Eli Sharabi, storia di un sopravvissuto

Libri

di Nathan Greppi

La testimonianza dell’ex ostaggio  è un racconto dell’orrore della prigionia e delle violenze fisiche  e psicologiche subite, ma anche  un inno potente a non perdere  mai forza d’animo e speranza

Quegli interminabili 491 giorni. Questo è il tempo che Eli Sharabi, israeliano rapito da Hamas nel Kibbutz Be’eri il 7 ottobre 2023, ha trascorso prigioniero dei terroristi a Gaza. 491 giorni durante i quali ha patito sofferenze atroci, ma anche in quei momenti non ha mai perso la speranza di tornare a casa da uomo libero.

Dopo la sua liberazione, avvenuta l’8 febbraio 2025, Sharabi ha raccontato quello che ha vissuto nel libro L’ostaggio che è stato tradotto e pubblicato in tutto il mondo ed è diventato un best-seller in Israele.

Il suo memoir, parte dal racconto di come è stato rapito dai terroristi in casa sua, dove si trovava assieme alla moglie e alle due figlie, che non avrebbe mai più rivisto. Successivamente, viene raccontato il suo arrivo a Gaza e come ha vissuto nel corso della prigionia; se all’inizio stava in casa di una famiglia e riceveva un trattamento che lui descrive come quantomeno decente, nel corso dei mesi successivi è stato spostato nei tunnel sotterranei scavati da Hamas, dove i suoi carcerieri hanno iniziato a privare sempre di più lui e gli altri ostaggi di cibo, cure mediche e della possibilità di lavarsi.

Nel corso del volume, Sharabi presenta diversi dettagli peculiari: ad un certo punto, fa notare come gli aguzzini mangiassero cibo proveniente dai pacchi spediti dall’ONU, ma i dipendenti delle Nazioni Unite che si occupavano della distribuzione degli aiuti alimentari non hanno mai incontrato né lui né i suoi compagni di prigionia. Tra questi ultimi, per un breve periodo c’era anche Hersh Goldberg-Polin,  ucciso dai terroristi a sangue freddo, quando l’IDF stava per trovarlo. Ma c’era anche il giovane musicista Alon Ohel, liberato a ottobre di quest’anno, con cui ha stretto un legame fortissimo, quasi di padre e figlio.

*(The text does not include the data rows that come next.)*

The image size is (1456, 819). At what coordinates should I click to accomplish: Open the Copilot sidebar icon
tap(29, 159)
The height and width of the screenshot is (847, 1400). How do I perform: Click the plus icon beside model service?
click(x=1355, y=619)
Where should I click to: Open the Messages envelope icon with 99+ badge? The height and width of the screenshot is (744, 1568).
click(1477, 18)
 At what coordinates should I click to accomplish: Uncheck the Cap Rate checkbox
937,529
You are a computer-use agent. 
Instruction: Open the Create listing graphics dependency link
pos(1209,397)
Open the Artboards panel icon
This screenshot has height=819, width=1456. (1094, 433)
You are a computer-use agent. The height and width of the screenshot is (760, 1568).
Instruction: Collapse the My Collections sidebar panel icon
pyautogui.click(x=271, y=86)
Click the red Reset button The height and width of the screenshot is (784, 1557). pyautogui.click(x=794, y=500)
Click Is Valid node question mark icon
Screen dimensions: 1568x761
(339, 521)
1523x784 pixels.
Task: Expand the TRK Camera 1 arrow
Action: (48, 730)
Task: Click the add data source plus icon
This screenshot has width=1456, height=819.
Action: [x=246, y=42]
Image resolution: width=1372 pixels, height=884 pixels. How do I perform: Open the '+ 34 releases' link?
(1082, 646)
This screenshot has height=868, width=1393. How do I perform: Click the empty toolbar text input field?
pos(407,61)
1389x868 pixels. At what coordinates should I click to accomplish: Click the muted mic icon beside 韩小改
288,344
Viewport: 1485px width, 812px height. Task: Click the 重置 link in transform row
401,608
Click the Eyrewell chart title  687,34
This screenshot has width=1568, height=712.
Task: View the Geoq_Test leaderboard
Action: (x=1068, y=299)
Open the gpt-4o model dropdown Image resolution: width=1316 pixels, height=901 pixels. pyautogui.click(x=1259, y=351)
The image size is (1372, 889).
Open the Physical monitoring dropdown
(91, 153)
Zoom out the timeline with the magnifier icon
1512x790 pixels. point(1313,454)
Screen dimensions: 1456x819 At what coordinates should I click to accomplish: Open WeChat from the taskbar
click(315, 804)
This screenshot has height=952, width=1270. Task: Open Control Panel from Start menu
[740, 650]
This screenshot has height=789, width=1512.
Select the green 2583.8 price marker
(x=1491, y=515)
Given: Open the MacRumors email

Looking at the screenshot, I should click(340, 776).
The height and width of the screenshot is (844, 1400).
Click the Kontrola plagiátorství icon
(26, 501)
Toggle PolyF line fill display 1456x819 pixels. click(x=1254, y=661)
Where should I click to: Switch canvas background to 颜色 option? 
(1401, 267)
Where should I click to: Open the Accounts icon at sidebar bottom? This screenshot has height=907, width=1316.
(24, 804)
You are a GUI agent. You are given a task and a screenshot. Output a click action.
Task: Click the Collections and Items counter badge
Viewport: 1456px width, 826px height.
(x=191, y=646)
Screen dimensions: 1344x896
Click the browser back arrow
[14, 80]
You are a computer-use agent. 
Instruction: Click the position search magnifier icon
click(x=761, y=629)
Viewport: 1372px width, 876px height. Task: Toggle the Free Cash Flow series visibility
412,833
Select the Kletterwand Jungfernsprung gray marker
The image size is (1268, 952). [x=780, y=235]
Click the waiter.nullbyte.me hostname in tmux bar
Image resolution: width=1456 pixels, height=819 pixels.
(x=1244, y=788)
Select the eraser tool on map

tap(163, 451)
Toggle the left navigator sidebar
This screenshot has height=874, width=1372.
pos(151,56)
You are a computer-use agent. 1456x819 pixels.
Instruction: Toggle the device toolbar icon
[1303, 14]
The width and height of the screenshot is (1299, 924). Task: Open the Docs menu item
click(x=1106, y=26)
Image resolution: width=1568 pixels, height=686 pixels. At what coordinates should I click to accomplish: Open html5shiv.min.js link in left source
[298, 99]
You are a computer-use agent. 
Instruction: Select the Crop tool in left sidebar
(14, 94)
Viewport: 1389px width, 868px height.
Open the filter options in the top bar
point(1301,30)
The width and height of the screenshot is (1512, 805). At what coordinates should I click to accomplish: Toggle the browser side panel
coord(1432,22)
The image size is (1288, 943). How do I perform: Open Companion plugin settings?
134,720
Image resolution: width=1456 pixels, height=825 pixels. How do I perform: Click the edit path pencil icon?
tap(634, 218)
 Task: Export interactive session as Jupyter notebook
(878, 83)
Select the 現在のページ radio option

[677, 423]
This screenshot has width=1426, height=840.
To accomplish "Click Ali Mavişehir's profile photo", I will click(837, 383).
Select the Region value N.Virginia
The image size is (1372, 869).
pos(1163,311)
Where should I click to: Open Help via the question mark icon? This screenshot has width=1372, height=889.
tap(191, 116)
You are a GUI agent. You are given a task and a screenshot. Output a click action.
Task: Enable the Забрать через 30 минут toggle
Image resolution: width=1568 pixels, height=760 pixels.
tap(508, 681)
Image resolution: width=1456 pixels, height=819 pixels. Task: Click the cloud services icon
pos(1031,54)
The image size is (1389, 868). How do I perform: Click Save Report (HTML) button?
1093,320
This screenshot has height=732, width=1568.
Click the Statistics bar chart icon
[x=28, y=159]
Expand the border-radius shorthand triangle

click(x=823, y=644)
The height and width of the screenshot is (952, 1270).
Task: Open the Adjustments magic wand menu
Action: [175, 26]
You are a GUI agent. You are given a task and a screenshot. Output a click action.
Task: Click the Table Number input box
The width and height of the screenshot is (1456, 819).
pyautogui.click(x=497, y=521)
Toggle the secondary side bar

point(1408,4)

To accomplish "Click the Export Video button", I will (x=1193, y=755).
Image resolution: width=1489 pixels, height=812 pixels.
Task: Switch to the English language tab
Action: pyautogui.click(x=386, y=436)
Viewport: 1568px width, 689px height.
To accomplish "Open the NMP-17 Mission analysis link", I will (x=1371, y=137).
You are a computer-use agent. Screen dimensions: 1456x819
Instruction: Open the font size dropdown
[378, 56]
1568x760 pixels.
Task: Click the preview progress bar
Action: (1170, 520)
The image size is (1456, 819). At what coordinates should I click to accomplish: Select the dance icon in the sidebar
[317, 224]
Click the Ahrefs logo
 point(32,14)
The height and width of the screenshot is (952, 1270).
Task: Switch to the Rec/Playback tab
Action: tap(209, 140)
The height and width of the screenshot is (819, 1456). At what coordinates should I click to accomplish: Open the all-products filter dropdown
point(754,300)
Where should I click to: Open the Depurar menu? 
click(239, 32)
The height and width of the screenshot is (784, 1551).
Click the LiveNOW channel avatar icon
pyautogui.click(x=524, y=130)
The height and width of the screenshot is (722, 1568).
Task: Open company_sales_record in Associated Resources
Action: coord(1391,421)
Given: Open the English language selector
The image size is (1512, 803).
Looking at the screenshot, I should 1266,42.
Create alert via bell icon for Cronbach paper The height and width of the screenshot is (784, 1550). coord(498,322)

Sharabi cerca spesso di comprendere la mentalità e il punto di vista dei suoi carcerieri, e di distinguere tra quelli più feroci e quelli più disponibili, ma senza mai dimenticare chi ha di fronte. Più volte racconta come, dai loro discorsi, emerga che si tratti spesso di uomini fortemente indottrinati dalla propaganda di Hamas, che li ha convinti che gli ebrei siano dei mostri e che Israele sia destinato a soccombere. Proprio come Goldberg-Polin, anche Sharabi e i suoi compagni avrebbero potuto essere uccisi in ogni momento, affinché non venissero salvati dall’esercito.

Anche nei momenti più difficili, gli ostaggi trovavano il modo di restare uniti: essendo più vecchio dei suoi compagni, Sharabi li incitava spesso a non perdere la speranza di tornare a casa e ad essere ottimisti, anche se talvolta lui stesso non riusciva a trattenere le lacrime. E da uomo laico, nella prigionia ha riscoperto la religione, celebrando con i suoi compagni il Kiddush ogni venerdì sera.

Anche se alla fine Sharabi è stato liberato, la sua non può definirsi una storia a lieto fine. A tenerlo attaccato alla vita anche nei momenti più difficili, è stata la speranza che la moglie e le figlie si fossero salvate. Purtroppo, sia loro che suo fratello erano stati tutti uccisi il giorno stesso del suo rapimento.